- [Text passage]:

Introduction

This post is an exploration into how to convert data into dls objects that can be used by fastai's learner. I was having issues creating a dls object that had the ability to show_batch and met my arbitrarily custom needs. So I set out to figure out how to create dls that worked well for my needs.

This blog post uses the Human Numbers dataset which is a dataset that counts sequentially from 1 to 9999 but in english text rather than numerical form. This is an interesting problem because there is quite a bit of repetition, but also new tokens and patterns being introduced regularly that a model will need to figure out.

My goal was to create a dls that would have X=1,2,3 and y=4. Over the course of this blog post, I will show ~4 ways to create dls that enable show_batch to work as expected.

from fastai.text.all import *

import fastai, fastcore

fastai.__version__,fastcore.__version__

('2.3.1', '1.3.20')

path = untar_data(URLs.HUMAN_NUMBERS)

First, I create a tokenizer, combine all of the text into a single string, and tokenize each word

tokenizer = Tokenizer(WordTokenizer())

Testing the Tokenizer

tokenizer('one two three')

(#4) ['xxbos','one','two','three']

tokenizer('one, two')

(#4) ['xxbos','one',',','two']

Reading the train and validation files:

train - [1-8000]
valid = [8001-9999]

train_txt = ', '.join(o.strip() for o in (path/'train.txt').readlines())
valid_txt = ', '.join(o.strip() for o in (path/'valid.txt').readlines())

For this problem, I will create my own validation set. It will split close to the same as this, but by creating my own split, I don't have to do anything special when creating chunks around the train->validation split point

all_text = train_txt+valid_txt

all_text_tok = tokenizer(all_text)

all_text_tok

(#63094) ['xxbos','one',',','two',',','three',',','four',',','five'...]

Next, I take the tokenized text, count how many times each tokenizer occurs and create a vocab with that.

count=Counter(all_text_tok)
vocab = make_vocab(count)

print(count)

Counter({',': 9996, 'hundred': 9000, 'thousand': 8999, 'one': 2900, 'two': 2900, 'three': 2900, 'four': 2900, 'five': 2900, 'six': 2900, 'seven': 2900, 'nine': 2899, 'eight': 2898, 'twenty': 1000, 'thirty': 1000, 'forty': 1000, 'fifty': 1000, 'sixty': 1000, 'seventy': 1000, 'eighty': 1000, 'ninety': 1000, 'ten': 100, 'eleven': 100, 'twelve': 100, 'thirteen': 100, 'fourteen': 100, 'fifteen': 100, 'sixteen': 100, 'seventeen': 100, 'eighteen': 100, 'nineteen': 100, 'xxbos': 1, 'nineeight': 1})

print(vocab)

- [Exercise requirements]: Retype the passage of the fastai DataLoaders post starting with "This blog post uses" and going on through "work as expected.".

(Data entries)
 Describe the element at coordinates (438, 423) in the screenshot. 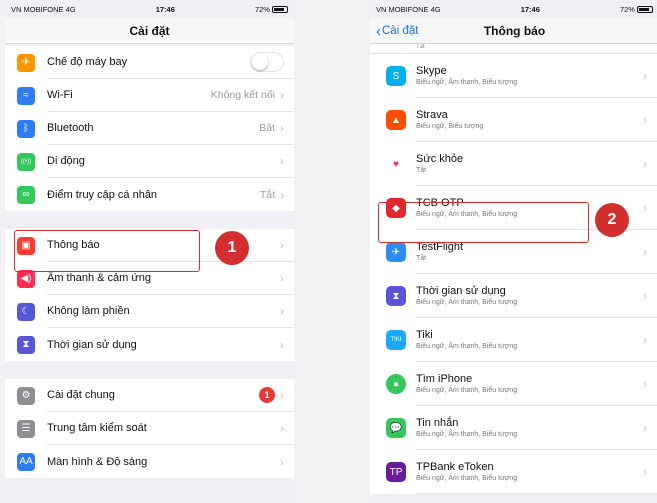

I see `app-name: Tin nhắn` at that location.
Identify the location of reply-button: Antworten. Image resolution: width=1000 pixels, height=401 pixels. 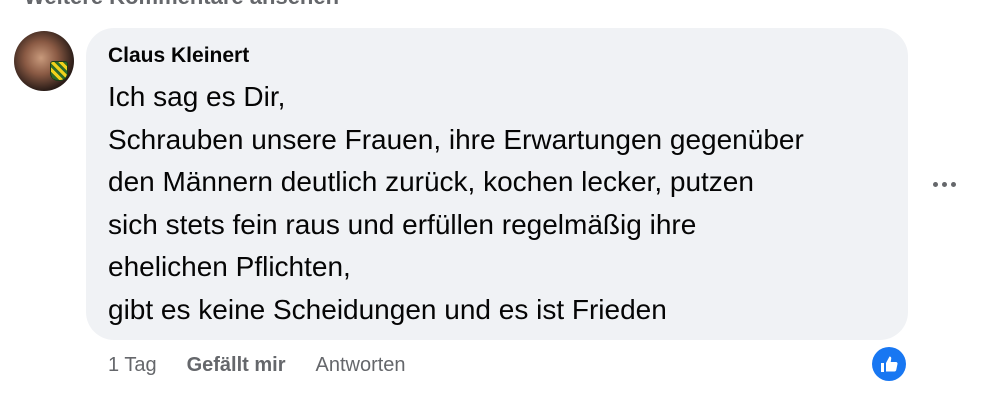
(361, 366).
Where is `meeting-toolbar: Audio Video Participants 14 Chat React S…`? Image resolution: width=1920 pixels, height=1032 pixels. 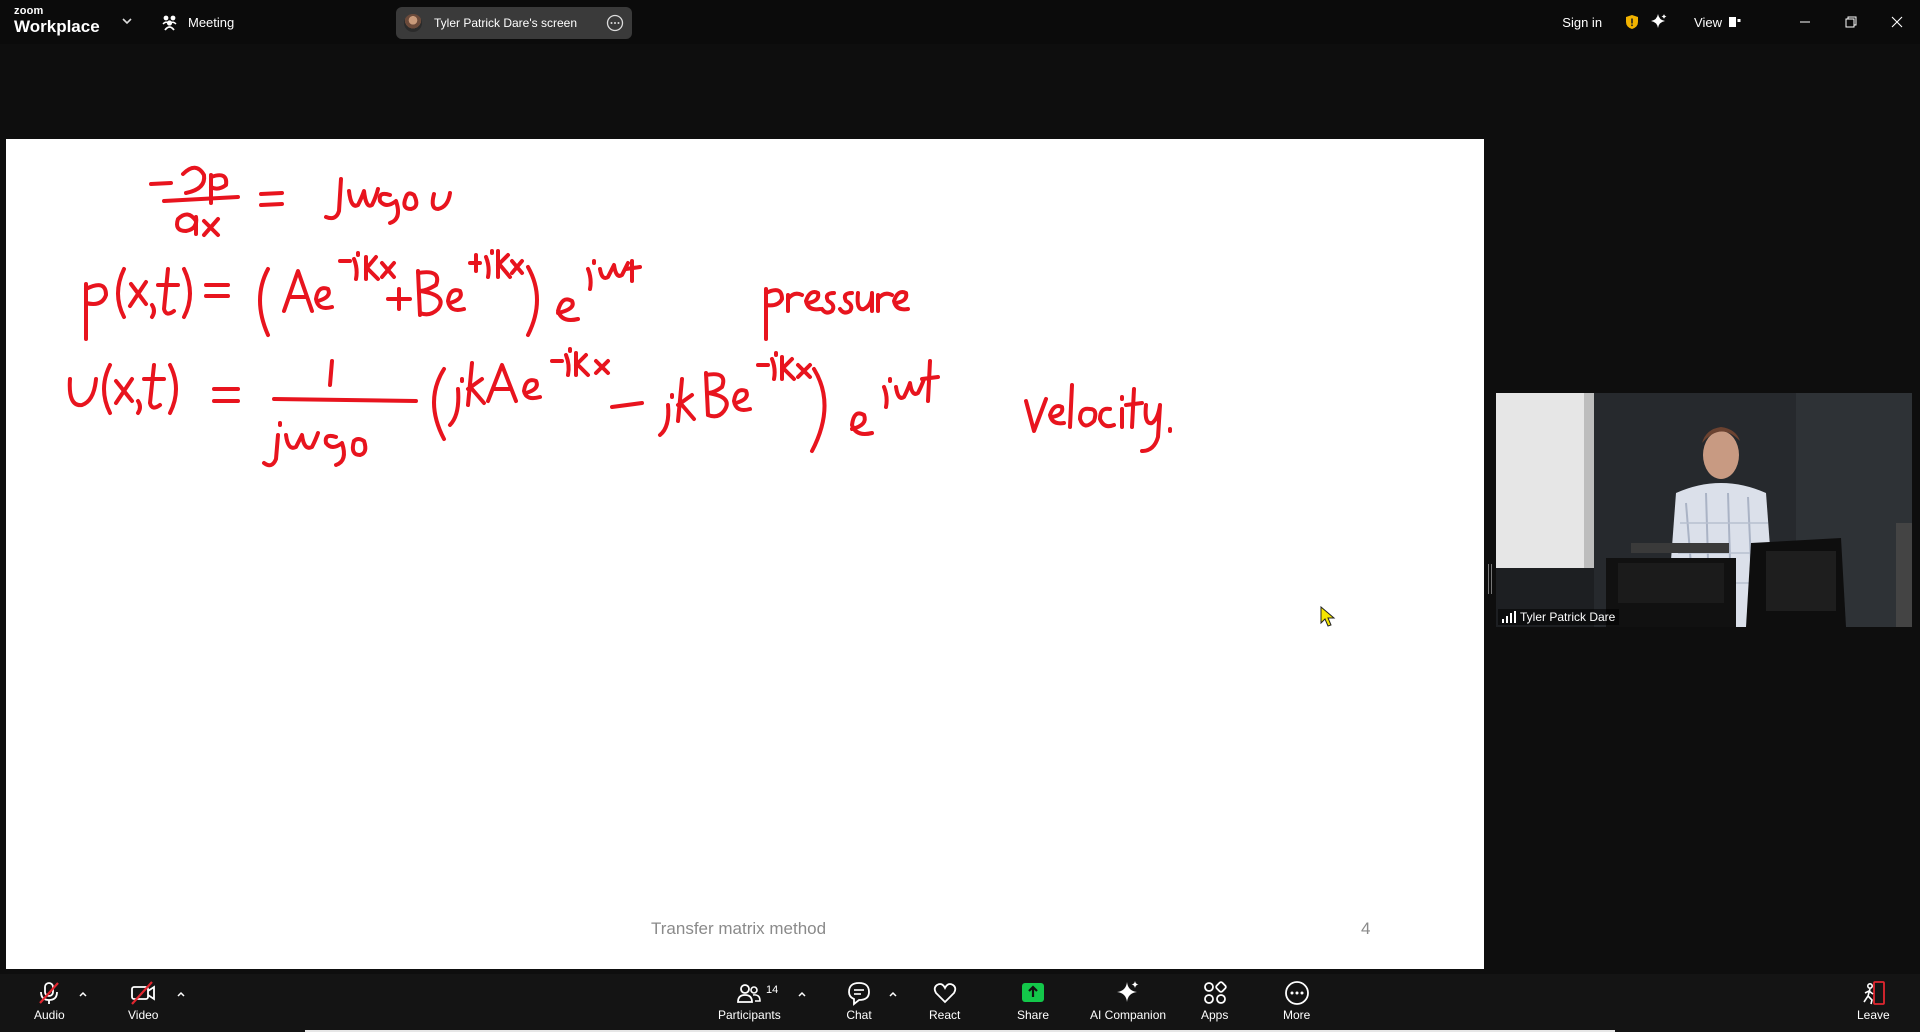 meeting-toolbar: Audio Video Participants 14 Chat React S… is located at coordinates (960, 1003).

- [Task answer]:
This blog post uses the Human Numbers dataset which is a dataset that counts sequentially from 1 to 9999 but in english text rather than numerical form. This is an interesting problem because there is quite a bit of repetition, but also new tokens and patterns being introduced regularly that a model will need to figure out.

My goal was to create a dls that would have X=1,2,3 and y=4. Over the course of this blog post, I will show ~4 ways to create dls that enable show_batch to work as expected.